Trust me on this one: To a yuppie who sees themself as the world’s moral conscience, but unwilling to talk a vow of poverty or celibacy, shock jockery is as good as it gets: the right to stand on a pedestal of your own making. Before his resignation, Mr. Bashir was one of many, sneering down from the left side of Mt. Olympus at the rest of us. He got good money, good face-time and much praise in his social circle. Sex, drugs and rock and roll too, I’m sure, if he’d wanted them.

But Marty lacked the actual moral gravitas to be credible, thus his quick fall from grace even on the left, by going overboard with his mockery of Palin, even though she begs to be mocked at times with her comments. He could talk the talk, but had no record of walking the walk.

Now the tables have turned. By resigning, Bashir has actually leapt up the morality scale, over MSNBC on the left and many on the right. An apology without punishment is mocking your victim. But giving up the money and face-time and social standing when not required demonstrates a certain seriousness, a certain character not often seen in the political commentary world.

I’ve got to give the man some credit: While it is easy to be cynical here, he deserves the benefit of the doubt.  He clearly wants to be taken seriously as a thoughtful commentator and thus he resigned in order to have a second chance at that.

By resigning, Mr. Bashir is saying, ‘my personal standards are higher than MSNBC, indeed higher than my critics.’ By resigning, he actually mocks his defenders on the left, but also the Palins on the right who look into the mirror and see what Roger Ailes knows isn’t true.

For all his pretensions as a yuppie moralist, Marty seems to want some old-fashioned recognition as a fearless analyst not afraid to challenge those writing the paychecks.

Have fallen on the sword, he lives to fight another day, indeed probably with Palin at some point. If he times it right, she will say something that puts her and her backers in a tough spot relative to Bashir.

“Go ahead, make my day” declared Dirty Harry. This is what Sarah Palin’s supporters were thinking upon learning Mr. Bashir had resigned. But Palin actually would have been better off if Bashir remained on the air, having weathered her calls for him to be fired.
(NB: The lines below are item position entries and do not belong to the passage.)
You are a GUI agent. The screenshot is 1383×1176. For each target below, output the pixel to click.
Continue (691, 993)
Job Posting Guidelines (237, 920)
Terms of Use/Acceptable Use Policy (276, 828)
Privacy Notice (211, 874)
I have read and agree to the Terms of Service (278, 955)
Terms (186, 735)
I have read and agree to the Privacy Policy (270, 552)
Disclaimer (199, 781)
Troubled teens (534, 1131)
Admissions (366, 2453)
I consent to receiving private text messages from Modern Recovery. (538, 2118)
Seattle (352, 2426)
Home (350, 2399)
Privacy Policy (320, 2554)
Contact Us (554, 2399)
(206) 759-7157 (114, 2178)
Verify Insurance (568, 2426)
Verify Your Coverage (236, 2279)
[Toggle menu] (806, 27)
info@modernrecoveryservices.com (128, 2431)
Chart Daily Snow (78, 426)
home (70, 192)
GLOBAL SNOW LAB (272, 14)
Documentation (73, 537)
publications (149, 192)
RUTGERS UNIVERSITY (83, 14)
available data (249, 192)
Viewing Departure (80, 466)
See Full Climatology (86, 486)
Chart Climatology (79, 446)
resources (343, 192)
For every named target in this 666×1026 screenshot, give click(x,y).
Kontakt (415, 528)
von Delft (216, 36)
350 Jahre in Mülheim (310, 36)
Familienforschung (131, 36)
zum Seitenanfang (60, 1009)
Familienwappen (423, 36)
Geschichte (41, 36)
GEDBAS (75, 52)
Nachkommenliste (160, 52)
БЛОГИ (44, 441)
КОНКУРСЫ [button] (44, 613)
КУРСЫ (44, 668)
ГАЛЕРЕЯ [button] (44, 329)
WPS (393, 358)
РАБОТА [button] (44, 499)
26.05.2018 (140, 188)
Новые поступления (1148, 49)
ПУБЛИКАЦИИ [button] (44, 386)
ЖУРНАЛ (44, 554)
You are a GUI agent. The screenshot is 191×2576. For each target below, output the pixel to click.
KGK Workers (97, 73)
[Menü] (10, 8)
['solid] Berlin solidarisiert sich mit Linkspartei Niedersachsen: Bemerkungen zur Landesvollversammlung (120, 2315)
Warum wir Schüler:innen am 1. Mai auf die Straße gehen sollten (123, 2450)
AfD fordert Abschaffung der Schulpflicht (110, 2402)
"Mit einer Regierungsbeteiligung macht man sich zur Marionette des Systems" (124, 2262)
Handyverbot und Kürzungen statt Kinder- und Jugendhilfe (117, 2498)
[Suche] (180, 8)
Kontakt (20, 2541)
Their respective hyperbole goes hand in hand — they need each other.

Live by the tongue, die by the tongue. Her best play now? Have a personal sit-down with Bashir, and both smile for the camera, and Palin should say she believes that everyone deserves a second chance. At some point, she will find herself with the roles reversed. That’s a given. At which point, she will likely find that she too is left twisting in the wind. They both can help each other right now. It’s the smart play.